(Document excerpt)

Technical information
- Licensing authority: FCC
- Facility ID: 67130
- Class: A
- ERP: 6,000 watts
- HAAT: 90.0 meters (295.3 ft)
- Transmitter coordinates: 35°7′39.00″N 86°34′49.00″W﻿ / ﻿35.1275000°N 86.5802778°W

Links
- Public license information: Public file; LMS;
- Webcast: https://radio.securenetsystems.net/cwa/WYTM
- Website: www.1055wytm.com

= WYTM-FM =

WYTM-FM (105.5 WYTM Country) is a radio station broadcasting a country music format. Licensed to Fayetteville, Tennessee, United States, the station is owned by John Malone, through licensee Elk River Media LLC. WYTM-FM has been on the air since 1970 and is Lincoln County's only full power FM service. Local shows include Bryan & Tracie Mornings from 6-10am and middays with Jennifer Herron.

Bryan & Tracie Mornings has been on WYTM since February 14, 2022. This local morning radio show emphasizes community engagement, featuring segments that highlight local heroes, small businesses, and community events. Hosts Bryan Neece and Tracie Cowan collaborate with Fayetteville and Lincoln County businesses to offer listener opportunities, such as concert ticket giveaways. The show also includes a “Student of the Week” contest to recognize the achievements of local youth. Regular segments on the show include “Water Cooler Questions,” “Bryan & Tracie Music City Minute,” and “Where in the World is Tracie.” Additionally, the hosts frequently broadcast live from various locations within the community, such as the courthouse gazebo, to enhance their connection with local listeners.

(End Document excerpt)
(Supplied information)

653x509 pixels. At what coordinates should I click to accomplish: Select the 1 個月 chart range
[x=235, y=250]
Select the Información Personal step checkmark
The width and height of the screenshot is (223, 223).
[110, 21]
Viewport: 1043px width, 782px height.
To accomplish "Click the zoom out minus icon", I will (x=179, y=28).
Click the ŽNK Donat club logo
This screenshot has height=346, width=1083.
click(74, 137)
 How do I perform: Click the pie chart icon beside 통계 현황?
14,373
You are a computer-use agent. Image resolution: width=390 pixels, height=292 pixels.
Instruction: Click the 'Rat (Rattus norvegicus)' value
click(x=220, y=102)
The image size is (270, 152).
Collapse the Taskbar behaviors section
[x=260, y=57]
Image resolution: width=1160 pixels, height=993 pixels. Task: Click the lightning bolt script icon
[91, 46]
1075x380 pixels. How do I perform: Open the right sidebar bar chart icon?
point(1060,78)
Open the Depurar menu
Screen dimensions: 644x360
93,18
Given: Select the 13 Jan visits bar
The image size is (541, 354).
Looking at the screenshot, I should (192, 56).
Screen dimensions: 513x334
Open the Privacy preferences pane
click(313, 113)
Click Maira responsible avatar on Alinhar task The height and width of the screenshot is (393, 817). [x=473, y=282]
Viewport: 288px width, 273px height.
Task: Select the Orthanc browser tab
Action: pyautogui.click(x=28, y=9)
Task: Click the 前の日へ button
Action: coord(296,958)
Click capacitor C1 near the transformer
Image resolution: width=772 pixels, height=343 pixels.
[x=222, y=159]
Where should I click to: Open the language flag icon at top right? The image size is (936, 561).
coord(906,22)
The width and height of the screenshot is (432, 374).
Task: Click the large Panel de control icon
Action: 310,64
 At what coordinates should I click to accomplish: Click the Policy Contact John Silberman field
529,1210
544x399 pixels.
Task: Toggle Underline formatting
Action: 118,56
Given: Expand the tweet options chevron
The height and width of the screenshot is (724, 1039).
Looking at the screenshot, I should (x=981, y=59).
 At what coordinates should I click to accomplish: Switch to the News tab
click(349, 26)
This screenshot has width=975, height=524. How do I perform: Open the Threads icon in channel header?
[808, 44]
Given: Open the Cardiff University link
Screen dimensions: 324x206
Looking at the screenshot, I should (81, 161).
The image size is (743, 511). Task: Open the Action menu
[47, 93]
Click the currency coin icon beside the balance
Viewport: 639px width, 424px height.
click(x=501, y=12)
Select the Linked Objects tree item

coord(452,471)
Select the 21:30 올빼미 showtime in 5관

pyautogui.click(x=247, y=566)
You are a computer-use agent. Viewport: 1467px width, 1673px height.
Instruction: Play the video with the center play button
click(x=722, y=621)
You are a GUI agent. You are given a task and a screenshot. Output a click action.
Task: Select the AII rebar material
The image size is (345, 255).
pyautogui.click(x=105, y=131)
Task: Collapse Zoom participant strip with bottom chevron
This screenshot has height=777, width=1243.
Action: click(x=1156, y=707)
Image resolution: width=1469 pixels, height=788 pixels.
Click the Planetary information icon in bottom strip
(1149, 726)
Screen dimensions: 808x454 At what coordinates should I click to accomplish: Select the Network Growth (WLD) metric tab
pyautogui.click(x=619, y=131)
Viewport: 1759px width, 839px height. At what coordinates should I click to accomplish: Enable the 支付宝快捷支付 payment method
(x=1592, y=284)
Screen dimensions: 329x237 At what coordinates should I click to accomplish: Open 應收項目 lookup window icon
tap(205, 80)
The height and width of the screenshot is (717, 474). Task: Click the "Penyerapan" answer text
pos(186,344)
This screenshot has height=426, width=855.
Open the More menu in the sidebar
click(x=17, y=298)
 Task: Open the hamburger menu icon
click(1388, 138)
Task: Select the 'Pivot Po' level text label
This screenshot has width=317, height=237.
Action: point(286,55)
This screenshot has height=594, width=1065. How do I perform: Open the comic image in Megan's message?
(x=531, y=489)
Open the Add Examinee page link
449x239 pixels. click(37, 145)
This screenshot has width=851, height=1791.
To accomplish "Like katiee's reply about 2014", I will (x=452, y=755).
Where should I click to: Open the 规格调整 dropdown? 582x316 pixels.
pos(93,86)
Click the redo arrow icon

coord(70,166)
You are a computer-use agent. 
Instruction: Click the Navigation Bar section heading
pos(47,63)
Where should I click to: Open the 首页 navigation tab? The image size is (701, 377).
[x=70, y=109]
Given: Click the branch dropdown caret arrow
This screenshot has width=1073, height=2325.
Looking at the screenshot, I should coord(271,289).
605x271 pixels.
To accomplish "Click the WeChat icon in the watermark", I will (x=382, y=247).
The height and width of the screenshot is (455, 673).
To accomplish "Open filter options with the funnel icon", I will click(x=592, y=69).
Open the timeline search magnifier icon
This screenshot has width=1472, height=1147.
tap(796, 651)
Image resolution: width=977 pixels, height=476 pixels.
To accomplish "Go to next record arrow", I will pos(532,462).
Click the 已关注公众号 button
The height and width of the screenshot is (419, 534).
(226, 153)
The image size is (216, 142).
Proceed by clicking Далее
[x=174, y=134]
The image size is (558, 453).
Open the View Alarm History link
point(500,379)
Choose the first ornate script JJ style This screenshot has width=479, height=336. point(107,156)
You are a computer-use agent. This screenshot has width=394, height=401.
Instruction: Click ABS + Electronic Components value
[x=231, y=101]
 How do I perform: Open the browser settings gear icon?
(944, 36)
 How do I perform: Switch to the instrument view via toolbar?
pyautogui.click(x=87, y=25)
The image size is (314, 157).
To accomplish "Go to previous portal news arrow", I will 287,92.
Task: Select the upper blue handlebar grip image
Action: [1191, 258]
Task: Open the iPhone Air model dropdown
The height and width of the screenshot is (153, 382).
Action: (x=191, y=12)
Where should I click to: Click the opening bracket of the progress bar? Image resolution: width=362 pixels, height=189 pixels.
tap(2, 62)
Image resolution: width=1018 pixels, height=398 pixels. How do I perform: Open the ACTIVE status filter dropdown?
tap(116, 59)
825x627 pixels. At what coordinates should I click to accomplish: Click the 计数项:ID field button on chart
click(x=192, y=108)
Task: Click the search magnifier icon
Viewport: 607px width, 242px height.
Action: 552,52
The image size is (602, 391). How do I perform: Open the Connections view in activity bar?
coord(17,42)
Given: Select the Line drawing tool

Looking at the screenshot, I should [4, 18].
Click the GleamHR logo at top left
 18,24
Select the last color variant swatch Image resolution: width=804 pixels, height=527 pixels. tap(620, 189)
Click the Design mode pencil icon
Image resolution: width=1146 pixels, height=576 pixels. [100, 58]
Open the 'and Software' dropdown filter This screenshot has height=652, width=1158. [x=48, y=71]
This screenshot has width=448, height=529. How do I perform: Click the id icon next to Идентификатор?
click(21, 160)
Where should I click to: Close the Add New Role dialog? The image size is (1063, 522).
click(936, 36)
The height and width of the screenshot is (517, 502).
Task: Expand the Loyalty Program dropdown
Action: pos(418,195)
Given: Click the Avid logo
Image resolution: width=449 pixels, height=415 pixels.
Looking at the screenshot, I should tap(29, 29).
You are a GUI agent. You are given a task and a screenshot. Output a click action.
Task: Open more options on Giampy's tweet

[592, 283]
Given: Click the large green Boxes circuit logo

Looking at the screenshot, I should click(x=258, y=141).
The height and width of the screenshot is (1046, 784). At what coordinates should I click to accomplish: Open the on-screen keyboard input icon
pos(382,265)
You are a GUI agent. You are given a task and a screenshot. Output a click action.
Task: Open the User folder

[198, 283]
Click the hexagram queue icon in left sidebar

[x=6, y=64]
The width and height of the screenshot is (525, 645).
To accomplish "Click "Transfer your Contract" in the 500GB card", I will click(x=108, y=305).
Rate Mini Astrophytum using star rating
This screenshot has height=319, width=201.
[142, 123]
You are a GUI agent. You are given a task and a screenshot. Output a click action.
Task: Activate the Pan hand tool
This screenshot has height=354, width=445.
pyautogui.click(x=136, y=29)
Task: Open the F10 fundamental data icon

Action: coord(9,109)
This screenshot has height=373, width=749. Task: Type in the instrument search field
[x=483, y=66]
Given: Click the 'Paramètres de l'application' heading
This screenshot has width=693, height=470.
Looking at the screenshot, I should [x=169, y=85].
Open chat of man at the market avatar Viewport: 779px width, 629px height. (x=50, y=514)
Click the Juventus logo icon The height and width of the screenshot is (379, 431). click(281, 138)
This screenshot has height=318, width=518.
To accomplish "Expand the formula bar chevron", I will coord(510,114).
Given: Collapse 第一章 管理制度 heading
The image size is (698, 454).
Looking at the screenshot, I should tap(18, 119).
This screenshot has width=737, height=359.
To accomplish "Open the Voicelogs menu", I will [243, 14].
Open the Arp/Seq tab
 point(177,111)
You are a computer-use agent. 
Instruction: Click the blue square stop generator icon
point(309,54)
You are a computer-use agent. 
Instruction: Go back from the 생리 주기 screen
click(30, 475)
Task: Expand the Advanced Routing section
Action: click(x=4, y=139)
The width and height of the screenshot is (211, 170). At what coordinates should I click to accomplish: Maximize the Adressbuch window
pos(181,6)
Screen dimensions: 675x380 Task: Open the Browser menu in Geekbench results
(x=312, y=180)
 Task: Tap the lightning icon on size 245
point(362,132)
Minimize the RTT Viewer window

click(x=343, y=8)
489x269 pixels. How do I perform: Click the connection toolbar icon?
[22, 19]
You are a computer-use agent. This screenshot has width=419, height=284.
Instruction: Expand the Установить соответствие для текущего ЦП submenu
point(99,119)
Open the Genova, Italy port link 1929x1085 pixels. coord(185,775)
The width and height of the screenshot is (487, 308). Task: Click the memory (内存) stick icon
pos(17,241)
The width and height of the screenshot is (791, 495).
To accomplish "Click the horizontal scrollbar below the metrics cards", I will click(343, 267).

(End Supplied information)

_Task goal_
Please carry on the article about radio station WYTM-FM from its last sentence.

_Written reply_
==Format==
105.5 WYTM Country has a classic country format, focusing on music from the 1980s and 1990s. Additional programming includes Roy Warren Quartet Time on Sunday mornings. Quartet Time, a program of gospel music, obituaries, prayer requests and dedications, began on sister station WEKR in 1948, hosted by Fayetteville Buick dealer Roy Warren. Since Mr. Warren's death, the show has been hosted by Jack Atchley. These are the only two hosts in the show's history.

Bryan & Tracie Mornings began on WYTM on February 14, 2022 after Ron Wood retired from the morning show.

WYTM is the home of Lincoln County Falcons football and basketball, as well as University of Tennessee Volunteers football and basketball.